AUFGABENSTELLUNG — An welcher Universität hat der Mathematiker aus dem Text über Schach und Mathematik promoviert?

SEITENTEXT —
Der geniale Mathematiker, der in Harvard promoviert hat, Dutzende von
hochkarätigen Arbeiten über diffizile Aspekte der Stochastik (Zufalls- und
Wahrscheinlichkeitsberechnung), über „Mehrfeldproblem in der
Kontinuumsmechanik“ und „statistische Aspekte neuronaler Netzwerke“
veröffentlichte, schrieb auch einen herrlichen Band über „Expeditionen in
die Schachwelt“ und einen großartigen Artikel über das Thema „Schönheit in
Schach und Mathematik“. Mit dieser anvisierten Synthese von Ästhetik und
berechnendem Kalkül hat er, wie ich finde, die Ur-Faszination des
Schachspiels genauer erfasst als die meisten der in Ehren ergrauten
Theoretiker. Der Kampf auf dem Brett besteht ja nicht nur aus dem
knallharten Kalkül eines mit computermäßiger Präzision kalkulierenden
Rechenvorgangs, sondern auch aus verblüffenden Überraschungseffekten, die
durch faszinierende Opfer oder fehlerhafte Kombinationen zustande kommen.

DATENABSCHNITT —
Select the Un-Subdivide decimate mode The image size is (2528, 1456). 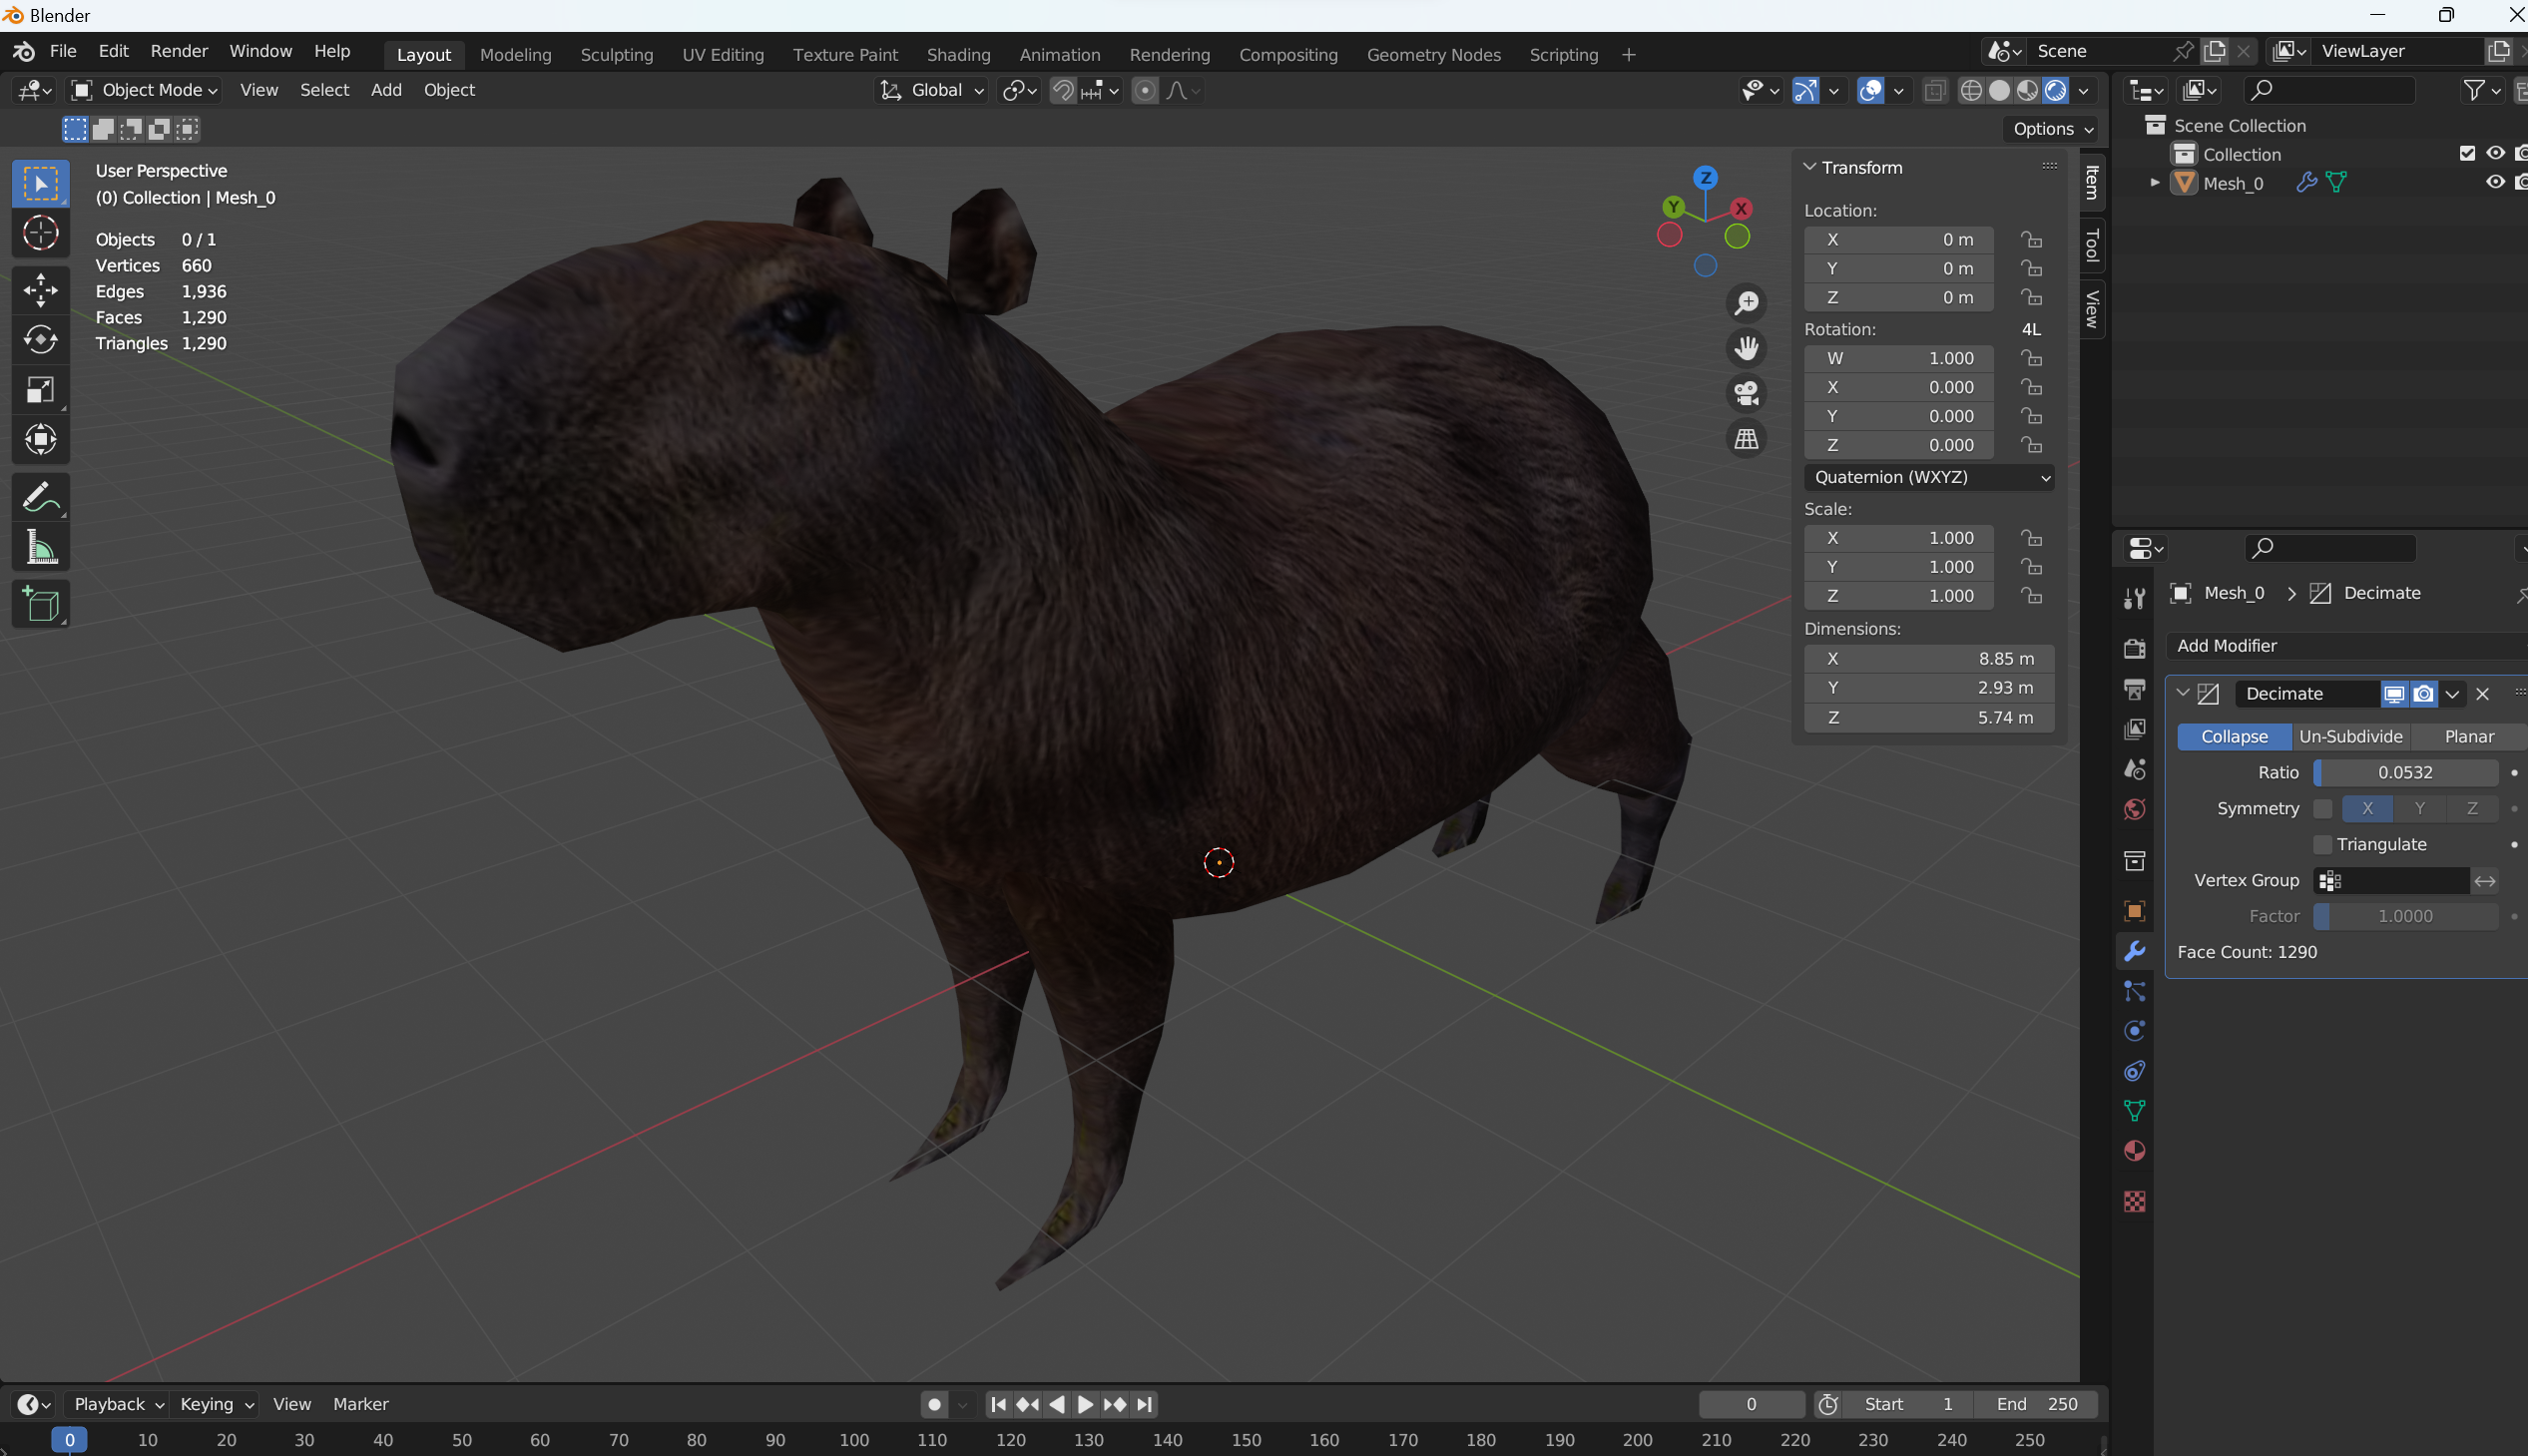(2350, 737)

LÖSUNG DER AUFGABE — In Harvard.